It was created in 1537 by King Francis I of France for Adrienne d'Estouteville (1512–1560) and her husband Francis de Bourbon, Count of St. Pol (1491–1545) (who was son of Francis, Count of Vendôme and his wife Marie of Luxembourg, Countess of Vendôme). The title passed briefly to their young son Francis II (1536/'37-1546), then to their daughter Marie (1539–1601),[better source needed] who married successively her first cousin Jean de Bourbon, Count of Soissons (1528–1557); François de Cleves, Duke of Nevers (1539–1563); and Léonor d'Orléans, duc de Longueville (1540–1573). The dukedom passed to the descendants of Marie's third marriage, the dukes of Longueville, the last male of whom died in 1694,[better source needed] leaving a childless sister and remote cousins descended through females.
Estouteville was inherited by the last duke's sister, Marie d'Orleans-Longueville, Duchess de Nemours (1625–1707) whose closest relatives were remote cousins descended through daughters of the Longueville.

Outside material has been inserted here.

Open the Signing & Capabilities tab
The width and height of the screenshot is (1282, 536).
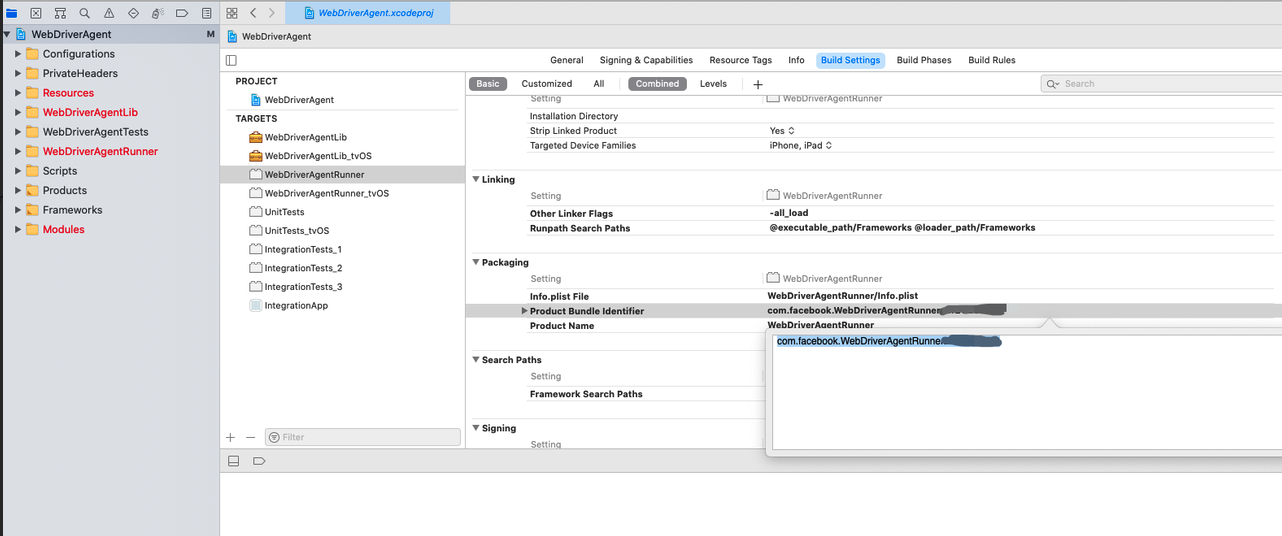tap(646, 60)
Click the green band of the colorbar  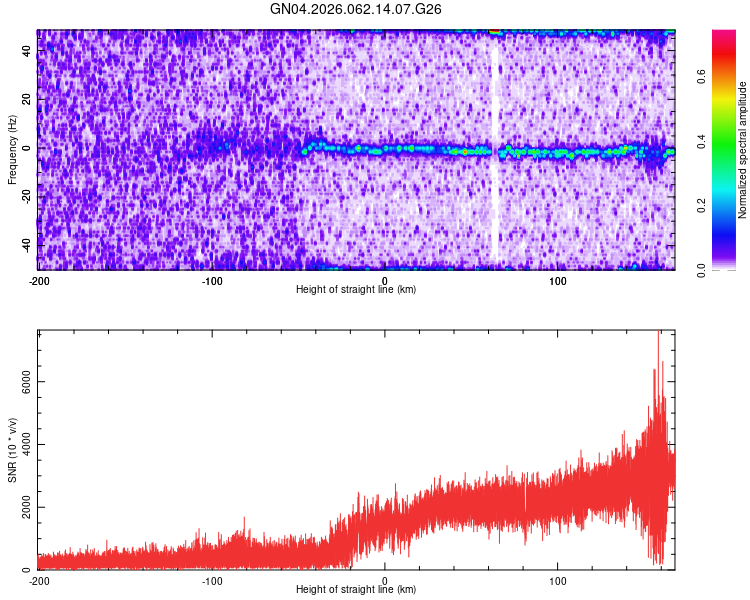pos(724,144)
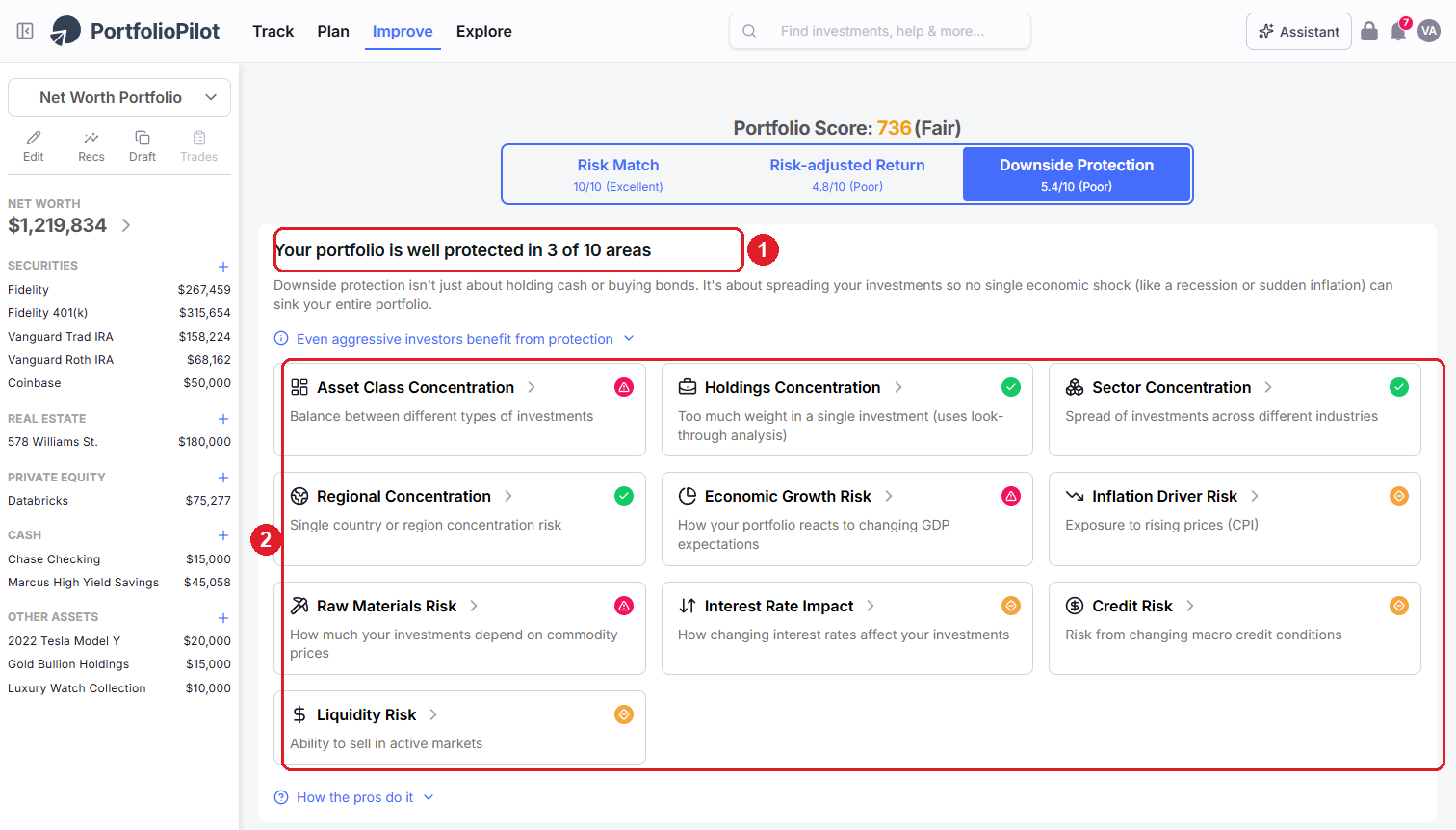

After her death Estouteville was inherited, because of the principle of proximity of blood, by the family of Goyon de Matignon, who were descended from Eléonore, youngest daughter of Léonor de Longueville and Marie d'Estouteville. Primogeniture heir would have been the Duchess of Retz, but she was one step further genealogically even if she descended from Eleonore's older sister.[dubious ] Eleonore's descendant Jacques François Léonor Goyon de Matignon (1689–1751), count of Thorigny and lord of the duchy of Estouteville, married in 1715 Louise Hippolyte, heiress-presumptive to the Principality of Monaco, and adopted the name Grimaldi.[better source needed]
The claim to Estouteville was inherited by their descendants, the Princes of Monaco, until their legitimate line became extinct on the death of Prince Louis II in 1949. However, along with the other titles associated with the Monegasque crown, it was assumed by subsequent Princes of Monaco (descended from Louis II's legitimated daughter Charlotte) and is borne today by Albert II, Prince of Monaco. The legitimate succession of Estouteville passed in theory to the Urach descendants of Florestine of Monaco, and is currently held by Patrick Guinness.